The display shows 67d7ef30a074d058f7e4c444 as still running on exit. The action does complete as shown in a subsequent fetch of the parent execution.

+-----------------------------+-------------------------+-----------------+------------------+-------------------------------+
| id                          | status                  | task            | action           | start_timestamp               |
+-----------------------------+-------------------------+-----------------+------------------+-------------------------------+
|   67d7ef06a074d058f7e4c393  | succeeded (0s elapsed)  | entrypoint      | core.noop        | Mon, 17 Mar 2025 09:44:38 UTC |
|   67d7ef06a074d058f7e4c3a3  | succeeded (0s elapsed)  | check_step      | core.local       | Mon, 17 Mar 2025 09:44:38 UTC |
|   67d7ef06a074d058f7e4c3b3  | succeeded (16s elapsed) | sleep_action    | core.local       | Mon, 17 Mar 2025 09:44:38 UTC |
| + 67d7ef06a074d058f7e4c3b9  | succeeded (42s elapsed) | sleep_wf        | playpen.sleep_wf | Mon, 17 Mar 2025 09:44:38 UTC |
|    67d7ef07a074d058f7e4c3cb | succeeded (41s elapsed) | wf_sleep_action | core.local       | Mon, 17 Mar 2025 09:44:39 UTC |
|   67d7ef16a074d058f7e4c3dc  | succeeded (0s elapsed)  | check_step      | core.local       | Mon, 17 Mar 2025 09:44:54 UTC |
|   67d7ef16a074d058f7e4c3ec  | succeeded (14s elapsed) | sleep_action    | core.local       | Mon, 17 Mar 2025 09:44:54 UTC |
|   67d7ef24a074d058f7e4c3fc  | succeeded (0s elapsed)  | check_step      | core.local       | Mon, 17 Mar 2025 09:45:08 UTC |
|   67d7ef24a074d058f7e4c40c  | succeeded (0s elapsed)  | exit_point      | core.noop        | Mon, 17 Mar 2025 09:45:08 UTC |
|   67d7ef24a074d058f7e4c412  | succeeded (16s elapsed) | sleep_action    | core.local       | Mon, 17 Mar 2025 09:45:08 UTC |
|   67d7ef30a074d058f7e4c434  | succeeded (0s elapsed)  | check_step      | core.local       | Mon, 17 Mar 2025 09:45:20 UTC |
|   67d7ef30a074d058f7e4c444  | succeeded (14s elapsed) | sleep_action    | core.local       | Mon, 17 Mar 2025 09:45:20 UTC |
|   67d7ef34a074d058f7e4c454  | succeeded (0s elapsed)  | check_step      | core.local       | Mon, 17 Mar 2025 09:45:24 UTC |
|   67d7ef34a074d058f7e4c464  | succeeded (0s elapsed)  | exit_point      | core.noop        | Mon, 17 Mar 2025 09:45:24 UTC |
+-----------------------------+-------------------------+-----------------+------------------+-------------------------------+

@Dupangel
Copy link
Author
Dupangel commented Mar 17, 2025

It means that one of your sleep_action hasn't been executed. If we look at the workflow file, you should execute sleep_action 5 times (step 1 once, then twice on step 2 and 3 because of the two branches). Here I see that only 4 of them are executed and st2 returns while one is still running.

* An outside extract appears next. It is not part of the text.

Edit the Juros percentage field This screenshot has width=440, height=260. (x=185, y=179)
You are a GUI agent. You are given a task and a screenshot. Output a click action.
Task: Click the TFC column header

That's the point : I suppose that Orquesta ends workflow too early as one branch (and here action) is still running but the first one has finished. By doing this, some actions expected to run on the second branch doesn't execute and the workflow is not fully completed from user pov.

@nzlosh
Copy link
Contributor
nzlosh commented Mar 19, 2025

I see what you mean about the expected execution of 5 sleep_action steps. I dug deeper into the Orquesta code to see what's going on. It uses networkx under the hood to build a Multi-edge Directed Graph. When the workflow yaml is processed, the following multi-set of Nodes/Vertices and Edges are produced

NODES/VERTICES:

 entrypoint
 check_step
 sleep_action
 sleep_wf

EDGES:

 (entrypoint, check_step)
 (check_step, sleep_action)
 (check_step, sleep_action)
 (check_step, sleep_action)
 (check_step, sleep_wf)
 (sleep_action, check_step)
 (sleep_wf, check_step)

As I understand it (I may be wrong), the edges correspond to a linear evaluation of the workflow where the first evaluation of check step creates a pair of edges for sleep_action and sleep_wf. When the edges return to the check_step they are merged as a single branch (similar to the concept of a barrier) and the notion of parallel branches is lost. I don't know if this is by design. The graph corresponds with the execution behaviour with the exception of the additional sleep_action step left in the RUNNING state, which is explained by this comment in the code.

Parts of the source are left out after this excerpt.